PROBLEM DESCRIPTION ▸ Could you return the data below exactly as it appears?

┄┄┄┄┄┄

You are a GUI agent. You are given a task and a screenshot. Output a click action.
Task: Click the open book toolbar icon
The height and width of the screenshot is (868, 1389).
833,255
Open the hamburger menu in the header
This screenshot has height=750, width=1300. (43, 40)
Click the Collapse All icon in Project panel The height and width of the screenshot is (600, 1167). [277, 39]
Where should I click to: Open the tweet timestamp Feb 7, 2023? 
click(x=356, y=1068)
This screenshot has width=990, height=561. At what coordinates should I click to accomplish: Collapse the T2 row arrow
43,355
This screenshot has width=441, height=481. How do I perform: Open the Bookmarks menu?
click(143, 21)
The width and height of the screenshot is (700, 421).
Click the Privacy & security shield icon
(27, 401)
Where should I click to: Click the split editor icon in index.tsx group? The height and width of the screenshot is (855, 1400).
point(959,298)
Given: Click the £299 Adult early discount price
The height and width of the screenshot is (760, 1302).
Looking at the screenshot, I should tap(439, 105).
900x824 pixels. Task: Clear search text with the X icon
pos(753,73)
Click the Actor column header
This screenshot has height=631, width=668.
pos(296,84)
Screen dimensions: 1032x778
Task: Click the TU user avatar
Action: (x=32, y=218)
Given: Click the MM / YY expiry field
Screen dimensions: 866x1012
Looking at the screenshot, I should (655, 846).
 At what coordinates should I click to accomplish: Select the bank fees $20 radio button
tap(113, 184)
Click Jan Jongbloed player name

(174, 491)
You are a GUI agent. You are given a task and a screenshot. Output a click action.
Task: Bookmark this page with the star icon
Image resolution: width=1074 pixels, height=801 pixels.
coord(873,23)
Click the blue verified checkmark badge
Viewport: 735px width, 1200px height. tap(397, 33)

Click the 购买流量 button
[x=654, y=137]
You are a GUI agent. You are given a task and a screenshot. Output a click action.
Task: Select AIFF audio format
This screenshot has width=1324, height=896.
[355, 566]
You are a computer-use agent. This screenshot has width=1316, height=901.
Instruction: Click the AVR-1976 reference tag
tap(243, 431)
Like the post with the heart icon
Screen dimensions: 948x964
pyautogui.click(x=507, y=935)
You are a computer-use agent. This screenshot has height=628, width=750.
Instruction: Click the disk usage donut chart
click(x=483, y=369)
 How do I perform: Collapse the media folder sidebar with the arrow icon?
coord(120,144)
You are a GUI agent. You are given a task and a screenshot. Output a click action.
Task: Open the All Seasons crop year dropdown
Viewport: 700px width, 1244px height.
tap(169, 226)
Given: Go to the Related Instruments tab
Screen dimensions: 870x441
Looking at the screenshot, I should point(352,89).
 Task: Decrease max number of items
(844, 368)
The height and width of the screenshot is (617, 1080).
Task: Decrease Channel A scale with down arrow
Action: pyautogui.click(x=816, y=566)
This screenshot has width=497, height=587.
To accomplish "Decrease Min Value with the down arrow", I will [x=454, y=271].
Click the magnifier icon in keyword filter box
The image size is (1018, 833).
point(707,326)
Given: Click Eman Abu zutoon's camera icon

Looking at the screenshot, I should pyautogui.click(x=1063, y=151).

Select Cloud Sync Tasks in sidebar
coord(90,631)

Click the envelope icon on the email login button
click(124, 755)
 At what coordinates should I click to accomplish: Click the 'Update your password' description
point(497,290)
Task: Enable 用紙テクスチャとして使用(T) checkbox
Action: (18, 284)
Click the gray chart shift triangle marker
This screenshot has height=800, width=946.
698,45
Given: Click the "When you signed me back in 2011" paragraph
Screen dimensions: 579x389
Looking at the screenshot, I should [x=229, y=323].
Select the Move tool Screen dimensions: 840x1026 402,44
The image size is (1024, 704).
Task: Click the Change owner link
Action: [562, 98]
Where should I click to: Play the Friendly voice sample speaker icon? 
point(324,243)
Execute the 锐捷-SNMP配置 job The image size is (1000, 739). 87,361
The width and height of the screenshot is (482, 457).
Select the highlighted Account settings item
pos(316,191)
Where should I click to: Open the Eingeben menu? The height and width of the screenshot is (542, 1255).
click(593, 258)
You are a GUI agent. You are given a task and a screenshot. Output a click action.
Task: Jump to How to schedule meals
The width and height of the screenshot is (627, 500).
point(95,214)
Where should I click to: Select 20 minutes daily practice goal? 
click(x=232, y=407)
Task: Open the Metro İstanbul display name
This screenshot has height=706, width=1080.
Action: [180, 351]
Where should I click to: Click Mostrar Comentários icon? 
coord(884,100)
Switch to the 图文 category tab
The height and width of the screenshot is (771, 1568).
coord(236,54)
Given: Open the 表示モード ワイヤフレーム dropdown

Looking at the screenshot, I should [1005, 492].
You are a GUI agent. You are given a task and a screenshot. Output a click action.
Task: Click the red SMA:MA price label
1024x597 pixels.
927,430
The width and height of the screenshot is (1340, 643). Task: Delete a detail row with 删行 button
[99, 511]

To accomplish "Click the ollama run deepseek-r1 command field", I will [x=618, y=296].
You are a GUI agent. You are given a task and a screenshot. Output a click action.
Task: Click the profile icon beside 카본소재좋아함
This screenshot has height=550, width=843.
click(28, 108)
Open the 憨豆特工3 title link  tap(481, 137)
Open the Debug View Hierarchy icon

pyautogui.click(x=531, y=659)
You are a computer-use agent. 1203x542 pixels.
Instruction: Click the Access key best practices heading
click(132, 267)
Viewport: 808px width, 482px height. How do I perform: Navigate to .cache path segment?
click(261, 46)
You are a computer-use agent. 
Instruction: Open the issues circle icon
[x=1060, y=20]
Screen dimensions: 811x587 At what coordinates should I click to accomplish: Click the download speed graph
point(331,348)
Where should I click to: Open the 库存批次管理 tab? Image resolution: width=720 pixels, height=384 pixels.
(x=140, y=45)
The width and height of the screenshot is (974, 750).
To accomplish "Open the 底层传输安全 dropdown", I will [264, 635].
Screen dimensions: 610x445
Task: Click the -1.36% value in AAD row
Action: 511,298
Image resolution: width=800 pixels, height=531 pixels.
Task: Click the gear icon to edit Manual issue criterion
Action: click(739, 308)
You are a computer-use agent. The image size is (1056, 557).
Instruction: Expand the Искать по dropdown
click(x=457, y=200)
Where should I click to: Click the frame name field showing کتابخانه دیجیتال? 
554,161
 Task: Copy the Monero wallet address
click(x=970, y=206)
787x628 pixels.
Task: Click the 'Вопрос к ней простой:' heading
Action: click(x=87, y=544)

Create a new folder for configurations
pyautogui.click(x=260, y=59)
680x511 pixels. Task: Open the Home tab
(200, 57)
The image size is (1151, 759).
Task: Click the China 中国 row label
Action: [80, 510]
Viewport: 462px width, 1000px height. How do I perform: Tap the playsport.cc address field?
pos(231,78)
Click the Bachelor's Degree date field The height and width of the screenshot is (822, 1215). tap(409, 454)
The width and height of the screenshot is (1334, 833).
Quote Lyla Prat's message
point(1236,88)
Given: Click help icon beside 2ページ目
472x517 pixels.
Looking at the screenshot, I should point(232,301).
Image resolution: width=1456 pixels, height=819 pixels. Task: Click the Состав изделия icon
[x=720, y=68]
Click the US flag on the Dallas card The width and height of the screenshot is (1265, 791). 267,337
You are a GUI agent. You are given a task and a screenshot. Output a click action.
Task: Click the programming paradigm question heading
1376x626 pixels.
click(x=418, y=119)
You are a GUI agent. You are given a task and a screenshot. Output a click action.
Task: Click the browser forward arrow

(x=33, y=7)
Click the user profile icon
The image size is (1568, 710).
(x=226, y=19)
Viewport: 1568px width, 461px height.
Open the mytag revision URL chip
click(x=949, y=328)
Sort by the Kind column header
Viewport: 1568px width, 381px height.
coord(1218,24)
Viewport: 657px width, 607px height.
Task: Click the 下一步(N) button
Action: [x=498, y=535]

┄┄┄┄┄┄

WRITTEN RESPONSE ▸
You are a GUI agent. You are given a task and a screenshot. Output a click action.
Task: Click the open book toolbar icon
The height and width of the screenshot is (868, 1389).
833,255
Open the hamburger menu in the header
This screenshot has height=750, width=1300. (43, 40)
Click the Collapse All icon in Project panel The height and width of the screenshot is (600, 1167). [277, 39]
Where should I click to: Open the tweet timestamp Feb 7, 2023? 
click(x=356, y=1068)
This screenshot has width=990, height=561. At what coordinates should I click to accomplish: Collapse the T2 row arrow
43,355
This screenshot has width=441, height=481. How do I perform: Open the Bookmarks menu?
click(143, 21)
The width and height of the screenshot is (700, 421).
Click the Privacy & security shield icon
(27, 401)
Where should I click to: Click the split editor icon in index.tsx group? The height and width of the screenshot is (855, 1400).
point(959,298)
Given: Click the £299 Adult early discount price
The height and width of the screenshot is (760, 1302).
Looking at the screenshot, I should tap(439, 105).
900x824 pixels. Task: Clear search text with the X icon
pos(753,73)
Click the Actor column header
This screenshot has height=631, width=668.
pos(296,84)
Screen dimensions: 1032x778
Task: Click the TU user avatar
Action: (x=32, y=218)
Given: Click the MM / YY expiry field
Screen dimensions: 866x1012
Looking at the screenshot, I should (655, 846).
 At what coordinates should I click to accomplish: Select the bank fees $20 radio button
tap(113, 184)
Click Jan Jongbloed player name

(174, 491)
You are a GUI agent. You are given a task and a screenshot. Output a click action.
Task: Bookmark this page with the star icon
Image resolution: width=1074 pixels, height=801 pixels.
coord(873,23)
Click the blue verified checkmark badge
Viewport: 735px width, 1200px height. tap(397, 33)

Click the 购买流量 button
[x=654, y=137]
You are a GUI agent. You are given a task and a screenshot. Output a click action.
Task: Select AIFF audio format
This screenshot has width=1324, height=896.
[355, 566]
You are a computer-use agent. This screenshot has width=1316, height=901.
Instruction: Click the AVR-1976 reference tag
tap(243, 431)
Like the post with the heart icon
Screen dimensions: 948x964
pyautogui.click(x=507, y=935)
You are a computer-use agent. This screenshot has height=628, width=750.
Instruction: Click the disk usage donut chart
click(x=483, y=369)
 How do I perform: Collapse the media folder sidebar with the arrow icon?
coord(120,144)
You are a GUI agent. You are given a task and a screenshot. Output a click action.
Task: Open the All Seasons crop year dropdown
Viewport: 700px width, 1244px height.
tap(169, 226)
Given: Go to the Related Instruments tab
Screen dimensions: 870x441
Looking at the screenshot, I should point(352,89).
 Task: Decrease max number of items
(844, 368)
The height and width of the screenshot is (617, 1080).
Task: Decrease Channel A scale with down arrow
Action: pyautogui.click(x=816, y=566)
This screenshot has width=497, height=587.
To accomplish "Decrease Min Value with the down arrow", I will [x=454, y=271].
Click the magnifier icon in keyword filter box
The image size is (1018, 833).
point(707,326)
Given: Click Eman Abu zutoon's camera icon

Looking at the screenshot, I should pyautogui.click(x=1063, y=151).

Select Cloud Sync Tasks in sidebar
coord(90,631)

Click the envelope icon on the email login button
click(124, 755)
 At what coordinates should I click to accomplish: Click the 'Update your password' description
point(497,290)
Task: Enable 用紙テクスチャとして使用(T) checkbox
Action: (18, 284)
Click the gray chart shift triangle marker
This screenshot has height=800, width=946.
698,45
Given: Click the "When you signed me back in 2011" paragraph
Screen dimensions: 579x389
Looking at the screenshot, I should [x=229, y=323].
Select the Move tool Screen dimensions: 840x1026 402,44
The image size is (1024, 704).
Task: Click the Change owner link
Action: [562, 98]
Where should I click to: Play the Friendly voice sample speaker icon? 
point(324,243)
Execute the 锐捷-SNMP配置 job The image size is (1000, 739). 87,361
The width and height of the screenshot is (482, 457).
Select the highlighted Account settings item
pos(316,191)
Where should I click to: Open the Eingeben menu? The height and width of the screenshot is (542, 1255).
click(593, 258)
You are a GUI agent. You are given a task and a screenshot. Output a click action.
Task: Jump to How to schedule meals
The width and height of the screenshot is (627, 500).
point(95,214)
Where should I click to: Select 20 minutes daily practice goal? 
click(x=232, y=407)
Task: Open the Metro İstanbul display name
This screenshot has height=706, width=1080.
Action: [180, 351]
Where should I click to: Click Mostrar Comentários icon? 
coord(884,100)
Switch to the 图文 category tab
The height and width of the screenshot is (771, 1568).
coord(236,54)
Given: Open the 表示モード ワイヤフレーム dropdown

Looking at the screenshot, I should [1005, 492].
You are a GUI agent. You are given a task and a screenshot. Output a click action.
Task: Click the red SMA:MA price label
1024x597 pixels.
927,430
The width and height of the screenshot is (1340, 643). Task: Delete a detail row with 删行 button
[99, 511]

To accomplish "Click the ollama run deepseek-r1 command field", I will [x=618, y=296].
You are a GUI agent. You are given a task and a screenshot. Output a click action.
Task: Click the profile icon beside 카본소재좋아함
This screenshot has height=550, width=843.
click(28, 108)
Open the 憨豆特工3 title link  tap(481, 137)
Open the Debug View Hierarchy icon

pyautogui.click(x=531, y=659)
You are a computer-use agent. 1203x542 pixels.
Instruction: Click the Access key best practices heading
click(132, 267)
Viewport: 808px width, 482px height. How do I perform: Navigate to .cache path segment?
click(261, 46)
You are a computer-use agent. 
Instruction: Open the issues circle icon
[x=1060, y=20]
Screen dimensions: 811x587 At what coordinates should I click to accomplish: Click the download speed graph
point(331,348)
Where should I click to: Open the 库存批次管理 tab? Image resolution: width=720 pixels, height=384 pixels.
(x=140, y=45)
The width and height of the screenshot is (974, 750).
To accomplish "Open the 底层传输安全 dropdown", I will [264, 635].
Screen dimensions: 610x445
Task: Click the -1.36% value in AAD row
Action: 511,298
Image resolution: width=800 pixels, height=531 pixels.
Task: Click the gear icon to edit Manual issue criterion
Action: click(739, 308)
You are a computer-use agent. The image size is (1056, 557).
Instruction: Expand the Искать по dropdown
click(x=457, y=200)
Where should I click to: Click the frame name field showing کتابخانه دیجیتال? 
554,161
 Task: Copy the Monero wallet address
click(x=970, y=206)
787x628 pixels.
Task: Click the 'Вопрос к ней простой:' heading
Action: click(x=87, y=544)

Create a new folder for configurations
pyautogui.click(x=260, y=59)
680x511 pixels. Task: Open the Home tab
(200, 57)
The image size is (1151, 759).
Task: Click the China 中国 row label
Action: [80, 510]
Viewport: 462px width, 1000px height. How do I perform: Tap the playsport.cc address field?
pos(231,78)
Click the Bachelor's Degree date field The height and width of the screenshot is (822, 1215). tap(409, 454)
The width and height of the screenshot is (1334, 833).
Quote Lyla Prat's message
point(1236,88)
Given: Click help icon beside 2ページ目
472x517 pixels.
Looking at the screenshot, I should point(232,301).
Image resolution: width=1456 pixels, height=819 pixels. Task: Click the Состав изделия icon
[x=720, y=68]
Click the US flag on the Dallas card The width and height of the screenshot is (1265, 791). 267,337
You are a GUI agent. You are given a task and a screenshot. Output a click action.
Task: Click the programming paradigm question heading
1376x626 pixels.
click(x=418, y=119)
You are a GUI agent. You are given a task and a screenshot. Output a click action.
Task: Click the browser forward arrow

(x=33, y=7)
Click the user profile icon
The image size is (1568, 710).
(x=226, y=19)
Viewport: 1568px width, 461px height.
Open the mytag revision URL chip
click(x=949, y=328)
Sort by the Kind column header
Viewport: 1568px width, 381px height.
coord(1218,24)
Viewport: 657px width, 607px height.
Task: Click the 下一步(N) button
Action: [x=498, y=535]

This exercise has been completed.